> [DOCUMENT SEGMENT]
════════════════

# Walk off the Earth.. hit Ellen



## shoretyus (Jan 6, 2007)

She gave them all Strats and amps 

http://www.vancouversun.com/enterta...y+Ellen+gives+them+guitars/6039856/story.html


----------



## bluzfish (Mar 12, 2011)

Oprah would've given then all cars.


----------



## ThePass (Aug 10, 2007)

That's awesome! Good for them. Glad to see something come out of my hometown.


----------



## shoretyus (Jan 6, 2007)

ThePass said:


> That's awesome! Good for them. Glad to see something come out of my hometown.


Expect to see those amps on Kijiji


----------



## GuitarsCanada (Dec 30, 2005)

Youtube can make stars, its been proven many times over


----------



## hardasmum (Apr 23, 2008)

Apparently they've cancelled an upcoming show in Hamilton at the Casbah. Not big enough anymore I guess.


----------



## Steadfastly (Nov 14, 2008)

There were questions of whether they could do this all in one shot. I guess this appearance proves they can.

However, they could have given them a little nicer guitar and amp. It looks like pretty low end stuff to me.


----------



## GuitarsCanada (Dec 30, 2005)

Its a cute act and fun to watch, but I would not be booking MSG just yet


----------



## Mooh (Mar 7, 2007)

GuitarsCanada said:


> Its a cute act and fun to watch, but I would not be booking MSG just yet


Agreed, but the Wiarton Willie Festival is close.

════════════════

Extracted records
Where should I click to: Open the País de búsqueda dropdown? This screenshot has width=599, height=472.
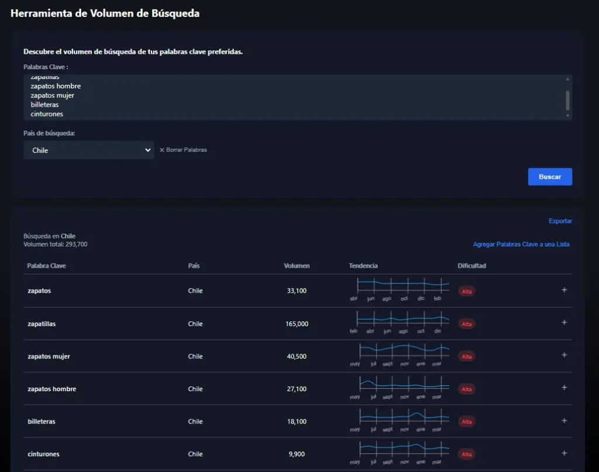tap(89, 150)
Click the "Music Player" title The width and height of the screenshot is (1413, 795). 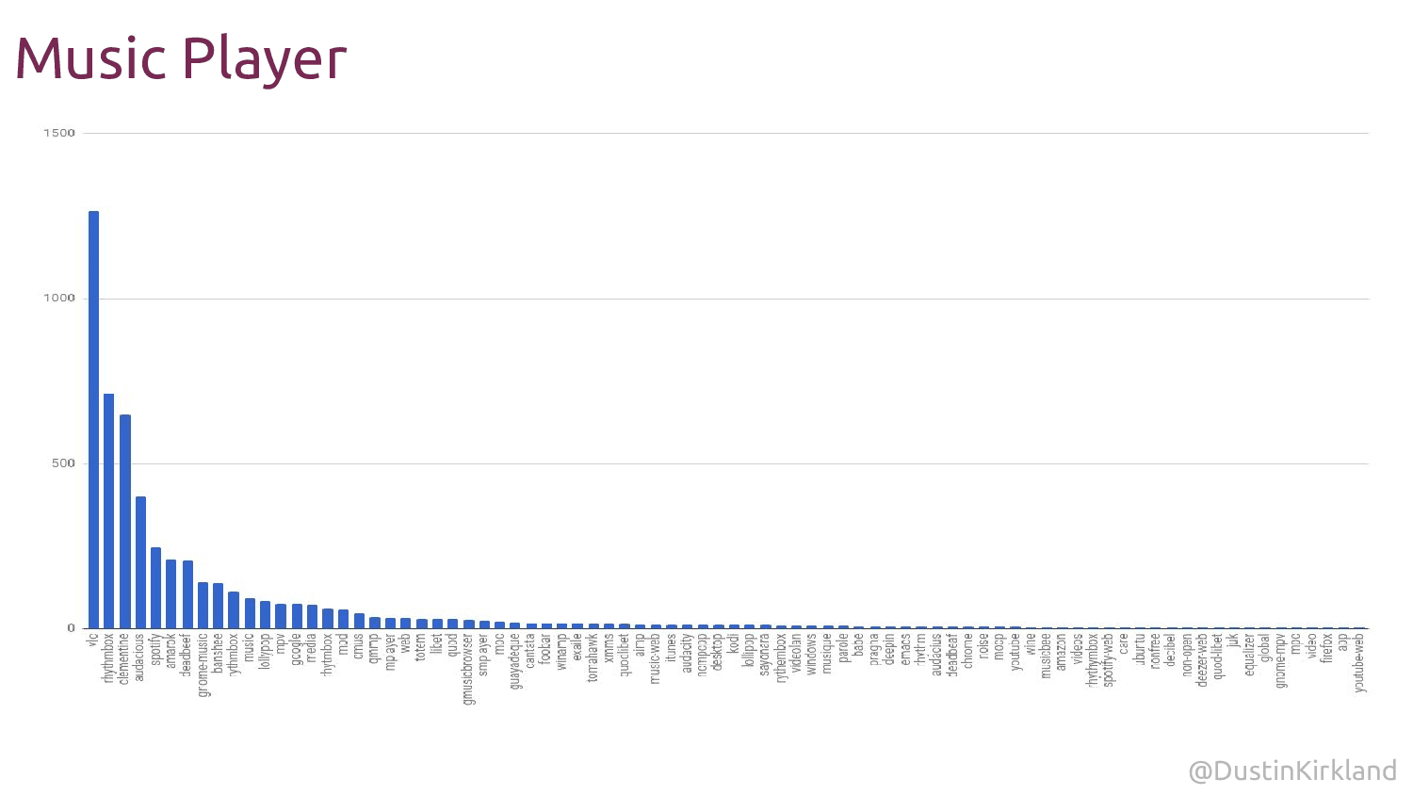pos(181,58)
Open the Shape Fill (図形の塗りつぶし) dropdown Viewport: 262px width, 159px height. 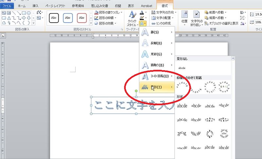click(108, 12)
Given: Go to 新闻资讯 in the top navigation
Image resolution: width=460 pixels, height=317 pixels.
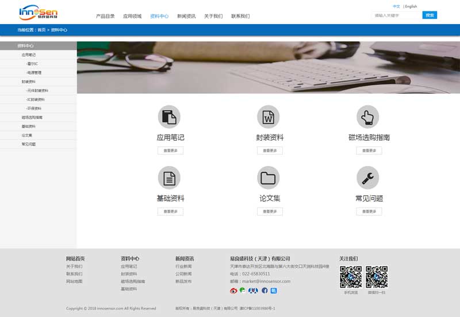Looking at the screenshot, I should point(186,16).
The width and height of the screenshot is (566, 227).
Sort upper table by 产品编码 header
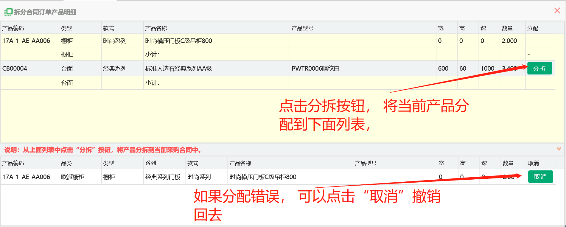[x=13, y=28]
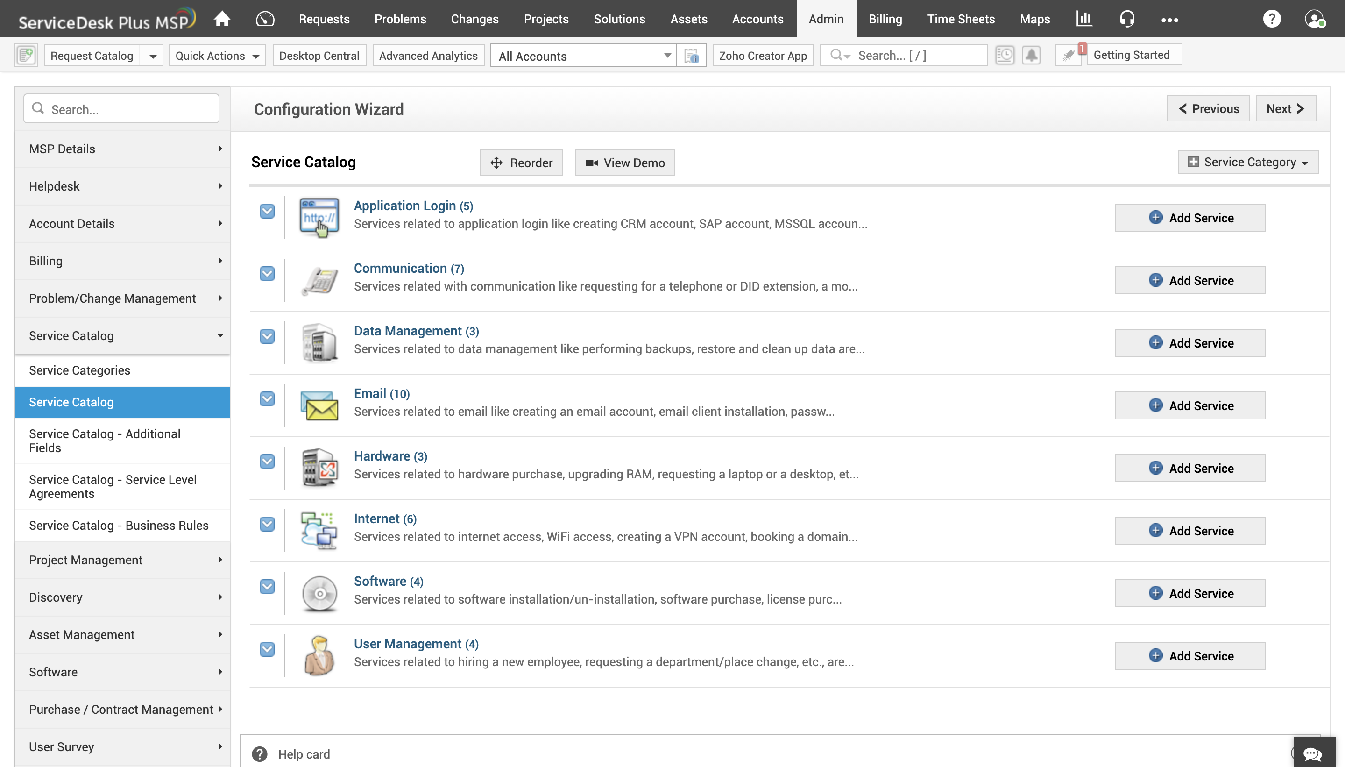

════════════════

> [WRITTEN PROBLEM A] Change "show" to "concert" in the Walk off the Earth thread, then write out the passage from "Apparently they've cancelled" up to and including "proves they can.".
> [WRITTEN PROBLEM B]
Answer these questions about the Walk off the Earth thread:
(i) What did Ellen give the band, according to the first post?
(ii) At what venue in Hamilton was the canceled show going to be held?
(iii) Which festival does the last post say is close?
> [WRITTEN PROBLEM C] Resume the Walk off the Earth thread with a new post after the last one.

> [RIGHT ANSWER A]
Apparently they've cancelled an upcoming concert in Hamilton at the Casbah. Not big enough anymore I guess.


----------



## Steadfastly (Nov 14, 2008)

There were questions of whether they could do this all in one shot. I guess this appearance proves they can.

> [RIGHT ANSWER B]
(i) Strats and amps.
(ii) The Casbah.
(iii) The Wiarton Willie Festival.

> [RIGHT ANSWER C]
http://www.wiartonwilliefestival.com/

Peace, Mooh.


----------



## 10409 (Dec 11, 2011)

I randomly came across this video about two weeks ago because it was on the "related videos" while I was watching something else. I really like these guys, especially how they seem to have so much fun with every song they do. This song is great, sure, but it's not going to be their one cling to fame. check out their other covers. Most of their videos are worth watching...that's just the first one that finally blew up and got them noticed worldwide.

Radiohead: Karma police
http://www.youtube.com/watch?v=yE2kANx8WdA

LMFAO: Party Rock Anthem
http://www.youtube.com/watch?v=D-K1amTMA0I&feature=relmfu

Edit
After watching the ellen clip, i sure hope they were paid for their appearance with something more than that, lol

"oh, thanks for the Fender Starter Packs, Ellen. i'm sure glad i flew out here and got people to watch your show for this cute little thing. hopefully since you're a **** the cock-smack you're about to receive will be twice as offensive."


----------



## ThePass (Aug 10, 2007)

GuitarsCanada said:


> Its a cute act and fun to watch, but I would not be booking MSG just yet


Be nice, LOL.......they might just be members here


----------



## hardasmum (Apr 23, 2008)

mike_oxbig said:


> "oh, thanks for the Fender Starter Packs, Ellen. i'm sure glad i flew out here and got people to watch your show for this cute little thing. hopefully since you're a **** the cock-smack you're about to receive will be twice as offensive."


Hmmm. Your dramatization is offensive.


----------



## blam (Feb 18, 2011)

mike_oxbig said:


> Edit
> After watching the ellen clip, i sure hope they were paid for their appearance with something more than that, lol
> 
> "oh, thanks for the Fender Starter Packs, Ellen. i'm sure glad i flew out here and got people to watch your show for this cute little thing. hopefully since you're a **** the cock-smack you're about to receive will be twice as offensive."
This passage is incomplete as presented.